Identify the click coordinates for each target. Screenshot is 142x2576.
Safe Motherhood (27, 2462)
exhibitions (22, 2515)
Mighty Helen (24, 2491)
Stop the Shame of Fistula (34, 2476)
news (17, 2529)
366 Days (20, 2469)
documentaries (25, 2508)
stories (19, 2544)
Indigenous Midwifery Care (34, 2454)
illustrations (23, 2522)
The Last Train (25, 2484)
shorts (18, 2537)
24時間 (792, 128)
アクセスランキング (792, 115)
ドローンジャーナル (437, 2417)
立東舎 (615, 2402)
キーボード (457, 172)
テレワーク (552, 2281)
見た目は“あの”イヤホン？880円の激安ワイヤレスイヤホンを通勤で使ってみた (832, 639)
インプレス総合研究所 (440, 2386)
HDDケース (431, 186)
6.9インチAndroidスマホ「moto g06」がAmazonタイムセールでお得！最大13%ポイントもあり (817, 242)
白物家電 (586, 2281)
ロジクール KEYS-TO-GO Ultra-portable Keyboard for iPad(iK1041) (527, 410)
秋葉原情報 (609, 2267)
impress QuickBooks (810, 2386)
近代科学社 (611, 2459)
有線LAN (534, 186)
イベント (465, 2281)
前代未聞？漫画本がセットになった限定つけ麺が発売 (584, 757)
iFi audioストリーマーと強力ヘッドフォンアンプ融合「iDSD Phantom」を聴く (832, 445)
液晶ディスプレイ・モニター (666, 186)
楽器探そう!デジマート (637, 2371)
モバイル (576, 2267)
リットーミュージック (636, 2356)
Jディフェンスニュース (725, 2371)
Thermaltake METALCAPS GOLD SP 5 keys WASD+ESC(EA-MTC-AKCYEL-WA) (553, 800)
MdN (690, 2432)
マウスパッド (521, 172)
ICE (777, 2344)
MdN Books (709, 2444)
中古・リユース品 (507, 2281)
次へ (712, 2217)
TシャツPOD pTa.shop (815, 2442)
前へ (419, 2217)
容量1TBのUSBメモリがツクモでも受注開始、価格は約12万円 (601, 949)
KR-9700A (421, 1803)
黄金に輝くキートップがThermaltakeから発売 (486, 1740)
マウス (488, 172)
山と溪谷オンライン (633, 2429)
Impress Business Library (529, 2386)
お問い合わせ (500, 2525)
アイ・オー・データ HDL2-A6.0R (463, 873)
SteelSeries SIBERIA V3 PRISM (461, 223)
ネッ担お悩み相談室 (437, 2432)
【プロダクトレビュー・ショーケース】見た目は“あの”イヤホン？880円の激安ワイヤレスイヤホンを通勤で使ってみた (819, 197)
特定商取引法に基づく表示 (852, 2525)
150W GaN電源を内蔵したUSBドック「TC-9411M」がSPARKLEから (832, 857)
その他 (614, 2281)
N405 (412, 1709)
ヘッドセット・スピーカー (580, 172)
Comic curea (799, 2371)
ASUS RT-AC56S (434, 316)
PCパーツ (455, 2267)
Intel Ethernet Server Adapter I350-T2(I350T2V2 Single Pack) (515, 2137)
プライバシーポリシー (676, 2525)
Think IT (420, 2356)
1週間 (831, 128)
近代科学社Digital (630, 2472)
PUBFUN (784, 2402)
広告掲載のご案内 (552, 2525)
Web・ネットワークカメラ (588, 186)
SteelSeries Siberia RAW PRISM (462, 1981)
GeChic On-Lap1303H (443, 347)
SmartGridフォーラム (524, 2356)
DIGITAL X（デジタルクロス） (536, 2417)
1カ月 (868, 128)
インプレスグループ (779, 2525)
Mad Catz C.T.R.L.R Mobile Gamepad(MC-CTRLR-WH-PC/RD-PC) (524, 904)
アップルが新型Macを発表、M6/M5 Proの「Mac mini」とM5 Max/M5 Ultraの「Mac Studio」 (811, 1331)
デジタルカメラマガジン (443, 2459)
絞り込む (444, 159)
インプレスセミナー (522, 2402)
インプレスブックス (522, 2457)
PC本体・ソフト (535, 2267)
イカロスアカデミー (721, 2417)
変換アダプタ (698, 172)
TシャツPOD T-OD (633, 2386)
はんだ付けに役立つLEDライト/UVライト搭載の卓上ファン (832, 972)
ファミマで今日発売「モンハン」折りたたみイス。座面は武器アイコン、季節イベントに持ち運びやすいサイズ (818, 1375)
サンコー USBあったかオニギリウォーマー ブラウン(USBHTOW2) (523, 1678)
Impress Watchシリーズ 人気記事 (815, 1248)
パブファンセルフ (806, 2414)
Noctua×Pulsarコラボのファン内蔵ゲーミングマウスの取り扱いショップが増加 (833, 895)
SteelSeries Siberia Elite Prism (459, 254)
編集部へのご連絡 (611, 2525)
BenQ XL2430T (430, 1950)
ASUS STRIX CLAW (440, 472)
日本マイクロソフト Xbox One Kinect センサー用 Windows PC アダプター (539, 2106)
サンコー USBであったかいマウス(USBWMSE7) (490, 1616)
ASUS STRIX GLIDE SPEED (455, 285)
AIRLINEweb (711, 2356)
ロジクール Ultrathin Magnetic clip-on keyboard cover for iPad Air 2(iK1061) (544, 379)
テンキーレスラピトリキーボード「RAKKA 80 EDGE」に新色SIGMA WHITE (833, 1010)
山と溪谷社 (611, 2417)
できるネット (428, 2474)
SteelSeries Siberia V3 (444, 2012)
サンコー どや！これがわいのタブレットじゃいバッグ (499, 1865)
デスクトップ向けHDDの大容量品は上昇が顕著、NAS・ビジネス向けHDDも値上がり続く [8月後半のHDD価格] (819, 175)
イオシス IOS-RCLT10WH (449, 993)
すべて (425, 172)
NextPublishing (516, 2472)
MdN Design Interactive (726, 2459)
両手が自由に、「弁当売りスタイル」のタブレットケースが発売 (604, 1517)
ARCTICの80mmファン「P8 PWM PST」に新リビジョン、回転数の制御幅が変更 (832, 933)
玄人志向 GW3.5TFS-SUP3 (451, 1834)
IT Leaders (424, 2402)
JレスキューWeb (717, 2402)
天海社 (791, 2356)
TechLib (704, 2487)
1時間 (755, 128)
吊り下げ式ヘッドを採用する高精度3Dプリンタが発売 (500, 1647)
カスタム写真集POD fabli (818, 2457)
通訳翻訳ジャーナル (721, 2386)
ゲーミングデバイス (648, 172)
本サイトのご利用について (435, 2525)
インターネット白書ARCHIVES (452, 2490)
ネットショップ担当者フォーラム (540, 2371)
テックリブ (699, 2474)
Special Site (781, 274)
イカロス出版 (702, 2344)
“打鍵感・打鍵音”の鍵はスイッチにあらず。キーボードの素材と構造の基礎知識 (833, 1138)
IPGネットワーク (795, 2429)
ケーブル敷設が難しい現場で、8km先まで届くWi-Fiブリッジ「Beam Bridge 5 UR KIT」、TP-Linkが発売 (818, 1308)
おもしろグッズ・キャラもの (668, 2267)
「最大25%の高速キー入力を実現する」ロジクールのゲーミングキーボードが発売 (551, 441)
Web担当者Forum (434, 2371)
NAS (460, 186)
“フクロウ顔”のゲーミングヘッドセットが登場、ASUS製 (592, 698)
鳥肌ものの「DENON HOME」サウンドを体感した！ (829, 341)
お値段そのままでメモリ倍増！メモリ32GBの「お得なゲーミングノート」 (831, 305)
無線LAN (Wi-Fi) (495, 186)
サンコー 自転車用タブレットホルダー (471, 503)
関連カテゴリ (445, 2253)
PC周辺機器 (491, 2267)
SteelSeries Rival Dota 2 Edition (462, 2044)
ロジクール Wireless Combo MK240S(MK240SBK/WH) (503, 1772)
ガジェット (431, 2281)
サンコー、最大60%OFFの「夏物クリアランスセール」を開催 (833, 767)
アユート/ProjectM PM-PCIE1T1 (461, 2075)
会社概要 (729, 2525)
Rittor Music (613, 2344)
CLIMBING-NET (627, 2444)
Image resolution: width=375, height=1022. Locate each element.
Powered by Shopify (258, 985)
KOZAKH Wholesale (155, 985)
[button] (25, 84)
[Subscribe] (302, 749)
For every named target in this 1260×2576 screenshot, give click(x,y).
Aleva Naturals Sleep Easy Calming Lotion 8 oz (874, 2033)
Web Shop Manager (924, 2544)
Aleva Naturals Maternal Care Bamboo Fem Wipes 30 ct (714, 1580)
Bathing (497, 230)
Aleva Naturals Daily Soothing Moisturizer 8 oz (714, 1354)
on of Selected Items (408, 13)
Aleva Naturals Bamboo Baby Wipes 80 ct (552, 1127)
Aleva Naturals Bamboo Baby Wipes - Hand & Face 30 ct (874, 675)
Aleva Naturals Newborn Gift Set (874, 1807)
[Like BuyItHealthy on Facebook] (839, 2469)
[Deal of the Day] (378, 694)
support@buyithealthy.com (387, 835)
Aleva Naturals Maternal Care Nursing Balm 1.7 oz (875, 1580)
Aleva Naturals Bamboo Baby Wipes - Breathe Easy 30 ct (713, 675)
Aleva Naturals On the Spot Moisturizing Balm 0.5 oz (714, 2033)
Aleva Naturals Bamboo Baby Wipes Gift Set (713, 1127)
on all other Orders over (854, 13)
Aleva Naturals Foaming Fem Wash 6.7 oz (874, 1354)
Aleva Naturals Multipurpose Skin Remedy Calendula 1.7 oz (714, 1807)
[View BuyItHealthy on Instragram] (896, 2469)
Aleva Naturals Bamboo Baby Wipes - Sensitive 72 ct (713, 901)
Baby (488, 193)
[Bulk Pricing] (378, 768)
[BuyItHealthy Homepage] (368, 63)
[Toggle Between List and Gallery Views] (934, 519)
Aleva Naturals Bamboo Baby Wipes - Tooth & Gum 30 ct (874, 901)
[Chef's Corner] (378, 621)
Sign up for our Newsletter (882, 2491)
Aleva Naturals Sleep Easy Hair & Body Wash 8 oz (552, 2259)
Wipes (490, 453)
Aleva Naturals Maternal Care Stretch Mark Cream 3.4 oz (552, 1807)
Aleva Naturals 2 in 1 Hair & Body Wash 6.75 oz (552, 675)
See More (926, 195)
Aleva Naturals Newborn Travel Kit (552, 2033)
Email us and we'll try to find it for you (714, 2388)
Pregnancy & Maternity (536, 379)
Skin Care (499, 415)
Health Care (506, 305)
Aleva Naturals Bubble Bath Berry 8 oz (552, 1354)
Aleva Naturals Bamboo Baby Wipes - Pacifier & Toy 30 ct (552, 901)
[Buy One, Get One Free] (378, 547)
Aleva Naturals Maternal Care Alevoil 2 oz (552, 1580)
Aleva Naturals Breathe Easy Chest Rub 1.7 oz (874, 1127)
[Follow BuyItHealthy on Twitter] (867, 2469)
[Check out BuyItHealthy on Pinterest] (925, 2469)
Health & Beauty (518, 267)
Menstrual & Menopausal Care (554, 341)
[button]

....

▶ Problem details
Could you return exactly the stretch of the data above that starts at the line with "Stop the Shame of Fistula (34, 2476)" and ends at the line with "イベント (465, 2281)", both lines included?

▶ Task answer
Stop the Shame of Fistula (34, 2476)
news (17, 2529)
366 Days (20, 2469)
documentaries (25, 2508)
stories (19, 2544)
Indigenous Midwifery Care (34, 2454)
illustrations (23, 2522)
The Last Train (25, 2484)
shorts (18, 2537)
24時間 (792, 128)
アクセスランキング (792, 115)
ドローンジャーナル (437, 2417)
立東舎 (615, 2402)
キーボード (457, 172)
テレワーク (552, 2281)
見た目は“あの”イヤホン？880円の激安ワイヤレスイヤホンを通勤で使ってみた (832, 639)
インプレス総合研究所 (440, 2386)
HDDケース (431, 186)
6.9インチAndroidスマホ「moto g06」がAmazonタイムセールでお得！最大13%ポイントもあり (817, 242)
白物家電 (586, 2281)
ロジクール KEYS-TO-GO Ultra-portable Keyboard for iPad(iK1041) (527, 410)
秋葉原情報 (609, 2267)
impress QuickBooks (810, 2386)
近代科学社 (611, 2459)
有線LAN (534, 186)
イベント (465, 2281)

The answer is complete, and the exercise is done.